Upon entering the space, the viewer is confronted with Practical Opacity, 2020, a sculpture from an ongoing series that incorporates found school chairs, with doodles, scratches, stickers, and graffiti pointing to their prior careless, somehow violent use. Referencing the history of the readymade, the chairs are gathered together to form a matrix-like geometric composition of time capsules, carrying with them a history of restless behavior, apparently juvenile and innocent, that has today either dissolved or transformed into terrifying powers. He has also placed exact replicas of each individual chair at their base, following the same pattern, forming an arrangement that appears at once absurd, uncannily anthropomorphic, and esoteric. These small replicas are disquieting in appearance, contesting with the chair they replicate as if they were grown through some bodily, yet inorganic process, leaving the viewer to decide which chair is more “real”. In Corner, 2020, from the same series, He delicately removed one of the chair’s legs with a Japanese hand saw, and positioned the replica to highlight this absence, as if it is intended to function as a prosthetic limb.

He’s new sculpture Asian Boy, 2019-2020, recalls his earlier Cola Project, 2009-2011, in which the artist boiled 127 tons of Coca Cola, until it transformed into a rock-like matter. Asian Boy appears to the viewer timid, confused, and half naked, representing either the artist himself as a young man, or a generalized idea of someone from the East as suggested by the work’s title. The “Asian boy” holds tight with his slender fingers the absent can of cola, positioned as if he is going to open it and sip the modern time elixir for the first time in his life. At once private, and intimate, his sculpted image is tied to consumerist desires in the post-globalised, neoliberal world. Upon further examination, his position becomes eerily subversive, as his hands could also be pulling a trigger to detonate a grenade to devastating effects.
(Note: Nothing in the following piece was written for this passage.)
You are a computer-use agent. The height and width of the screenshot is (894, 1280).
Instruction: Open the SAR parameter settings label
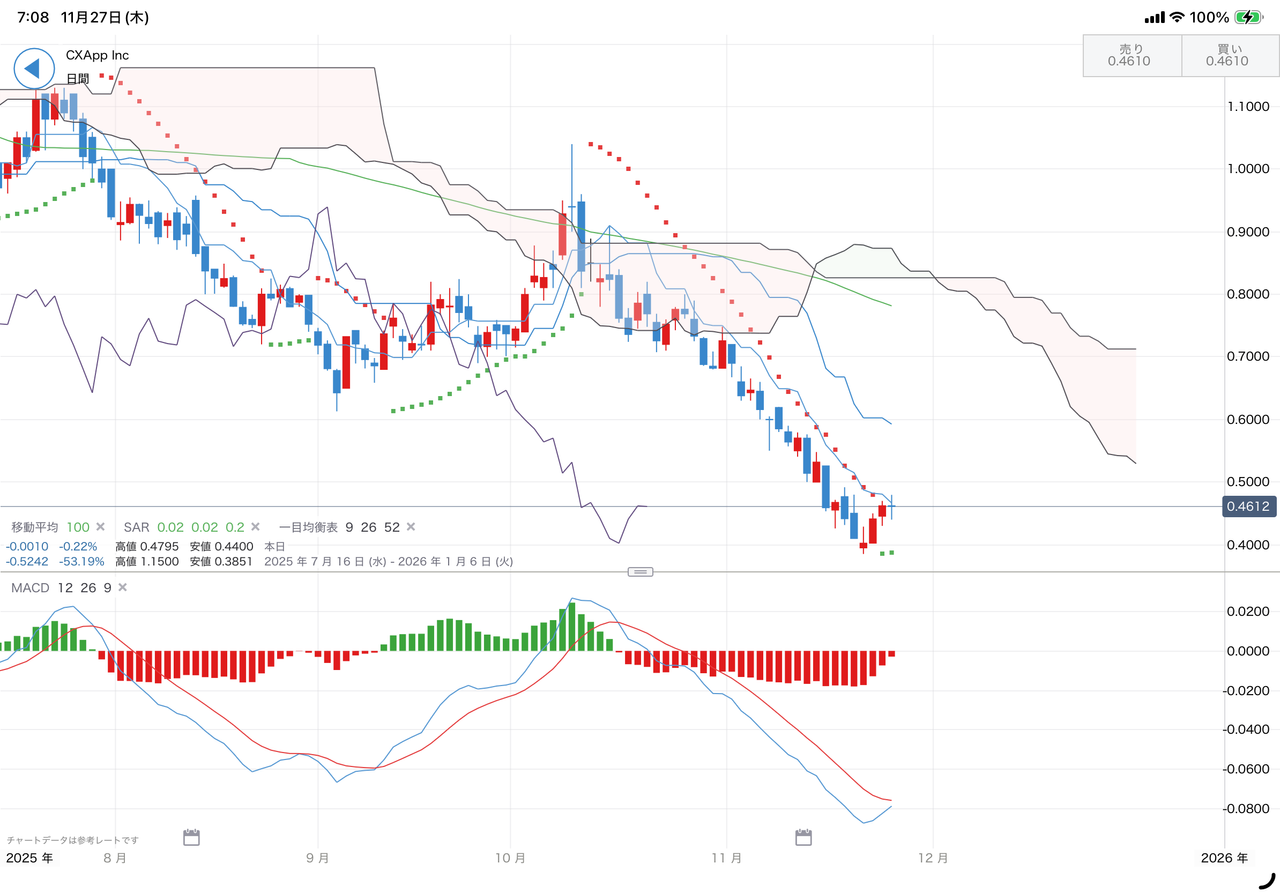coord(182,527)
This thread of self portraiture, and examination of modern societies extends to He’s work Thursday, 2018, in which a single egg rests on an egg tray cast from pure gold, as a reference to China’s controversial one-child policy, which was in effect when He was born.

In the gallery’s double height space, a monumental work from He’s ongoing Palate Project, spans two walls. He started the project in 2012, after he briefly lived in the U.S., where language barriers proved difficult to navigate. He began translating the ridges, bumps, and grooves of his palate through perceptions felt with his tongue, into various visual forms. The act of translation, always aimed at demystifying the subject, here only seems to further complicate it. The phenomenological processes responsible for constructing a sense of interior space intrinsic to vocalization, the curl of the tongue that produces “rat” as opposed to “that”, become a function of He Xiangyu’s body mapping, supplanting the oral, and aural, by reaffirming the centrality of visual representation. Identifiable anatomical structures dissolve and re-emerge, eventually evolving into color fields with only the slightest hints of form. Based on a seemingly obvious premise, Palate Project revels in a Cartesian split of mind and body, illustrating that, in spite of proximity to subject, art remains the annotation to a lost referent.

He’s two channel video Terminal 3, 2016-2019, presented in the adjacent gallery, was filmed over several years at Wuqiao Acrobatics School in Hebei Province, primarily attended by students aged 14-20 from Ethiopia and Sierra Leone. Xiangyu documented the intermingling of Christian and Muslim students, as they share a dormitory and prayer room. Moving from physical training to prayer, despite their collective experience, these students are immersed in absolute loneliness for the year long duration of their stay. In this kind of bizarre, rootless solitude, time and space become homogeneous and infinite, with only physical activity versus spiritual activity as the only boundary. This focus on the daily meditative and ritualistic routines also informs He’s practice, particularly his Palate Project, where the constraint of repetition proves in turn generative, producing divergent outcomes and possibilities.